Friday, April 13, 2007


Privileged Notions

The U.S. attorney firing controversy may be the biggest political scandal in Western civilization as some liberal blogs think. On the other hand, it might be the biggest non-story since Don Imus was revealed to be the father of Anna Nicole Smith's baby (or something like that).

Either way, this question of missing RNC e-mails certainly violates my personal smell test.

Now, being aware that certain issues are not supposed to be discussed in official White House e-mail, is not evidence of a cover-up: Political conversations, by law, shouldn't be made on "official" resources.

That said, this story gets "curiouser and curiouser" as Alice said:
Fielding also wrote that it "remains our intention to collect e-mails and documents" from the RNC and other outside accounts used by White House officials. The Senate Judiciary Committee approved, but did not issue, new subpoenas for the Justice Department yesterday.

Gonzales, meanwhile, has been preparing for a pivotal appearance on Tuesday before the committee, including mock testimony sessions lasting up to five hours a day, officials said.

E-mails from Rove and other White House officials potentially figure in a number of congressional investigations. Democrats are seeking the RNC e-mails as part of an effort to determine the extent of Rove's role in firing the U.S. attorneys and the alleged politicization at the General Services Administration.

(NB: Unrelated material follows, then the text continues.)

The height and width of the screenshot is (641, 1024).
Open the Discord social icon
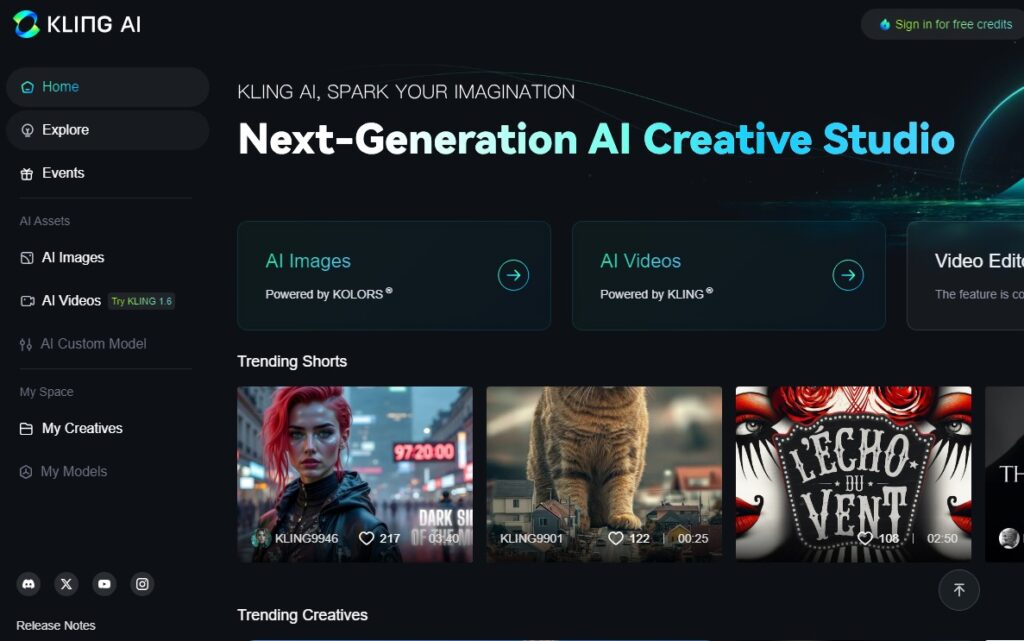click(x=28, y=584)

The RNC yesterday turned over to the White House
a copy of e-mail records for administration officials still on the RNC server to determine whether any of them are privileged or whether they can be provided to congressional investigators. Officials indicated that they would include post-2005 e-mails from Rove. (Emphasis added).

GOP officials said they are also trying to determine whether they can recover other e-mail that may have been deleted through regular purges of e-mails or by deliberate deletion by White House staff. Waxman said the RNC indicated that it had destroyed all e-mail records from White House officials in 2001, 2002 and 2003.
Sorry, the WH can't have it both ways: Sure, Rove and others should use the RNC account for their "political" work. But, don't then assert some form of executive privelege that precludes that work (separate from "official" duties) from congressional oversight. The RNC -- like the DNC, or the two congressional and senatorial campaign committees -- is a private non-governmental entity. It is not an arm of the executive branch.

These sort of assertions -- plus the fact that many of these e-mails in question have gone a-missing -- just raise too many red flags.